🤖 AI Summary
Large language models face deployment bottlenecks in long-context reasoning due to excessive memory overhead from key-value (KV) cache storage. Existing sequence-level compression methods discard entire tokens coarsely, risking loss of critical contextual information. This paper proposes GistCache, a fine-grained sequence-level compression framework that replaces original tokens with learnable compression tokens (“gists”) to preserve fine-grained details and long-range dependencies while significantly reducing KV cache size.

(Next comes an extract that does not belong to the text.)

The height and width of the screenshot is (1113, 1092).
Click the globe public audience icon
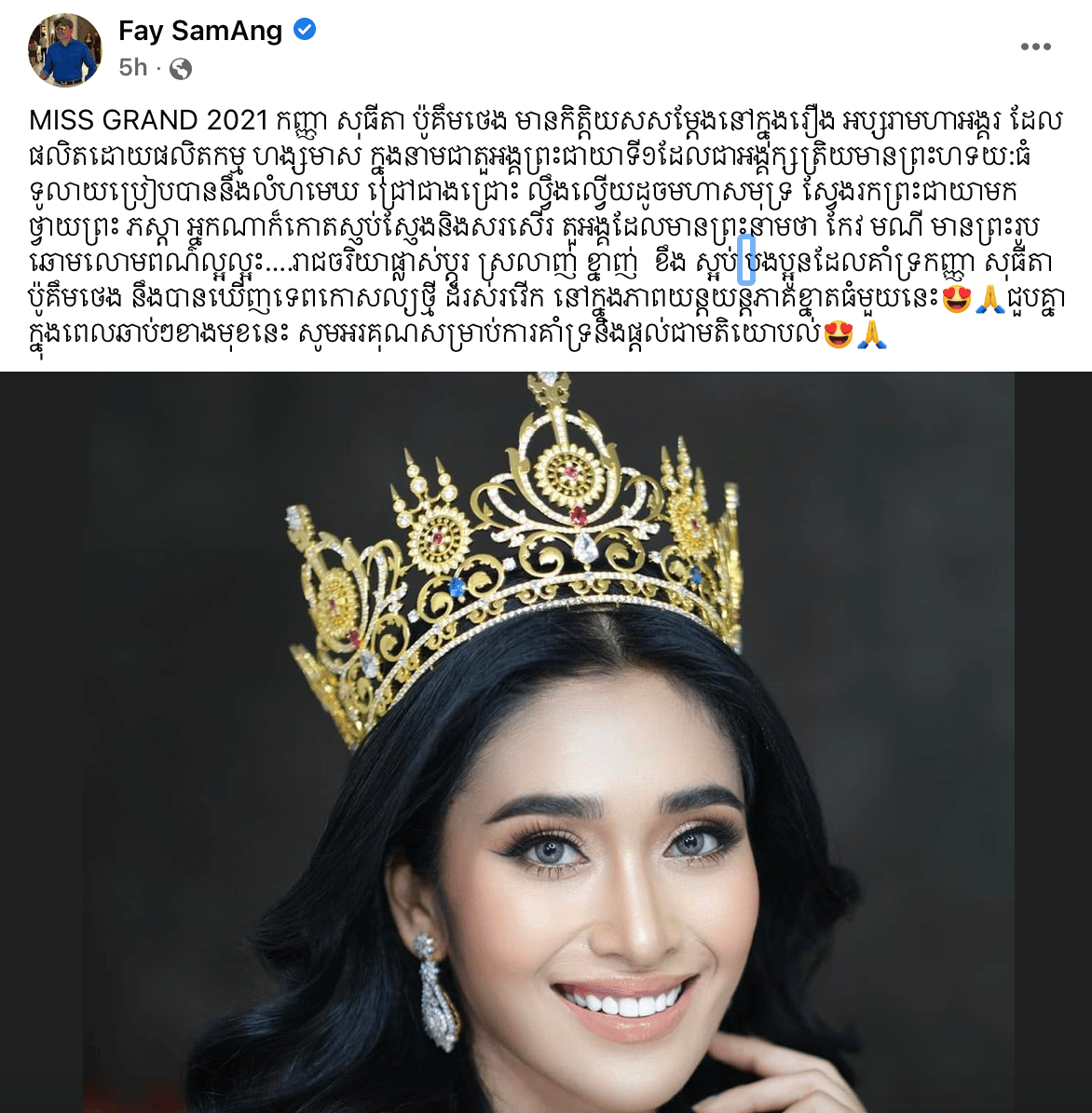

GistCache introduces a novel chunk-free training paradigm and a gist shift mechanism, and implements hardware-aligned GPU kernels enabling dynamic gist eviction during inference for real-time memory release. Experiments across multiple long-context benchmarks—especially those requiring detailed recall and modeling of distant dependencies—demonstrate that GistCache substantially outperforms baselines, achieving up to 2.5× KV memory reduction without compromising model accuracy.
📝 Abstract
Large language models are increasingly capable of handling long-context inputs, but the memory overhead of key-value (KV) cache remains a major bottleneck for general-purpose deployment. While various compression strategies have been explored, sequence-level compression, which drops the full KV caches for certain tokens, is particularly challenging as it can lead to the loss of important contextual information. To address this, we introduce UniGist, a sequence-level long-context compression framework that efficiently preserves context information by replacing raw tokens with special compression tokens (gists) in a fine-grained manner. We adopt a chunk-free training strategy and design an efficient kernel with a gist shift trick, enabling optimized GPU training. Our scheme also supports flexible inference by allowing the actual removal of compressed tokens, resulting in real-time memory savings. Experiments across multiple long-context tasks demonstrate that UniGist significantly improves compression quality, with especially strong performance in detail-recalling tasks and long-range dependency modeling.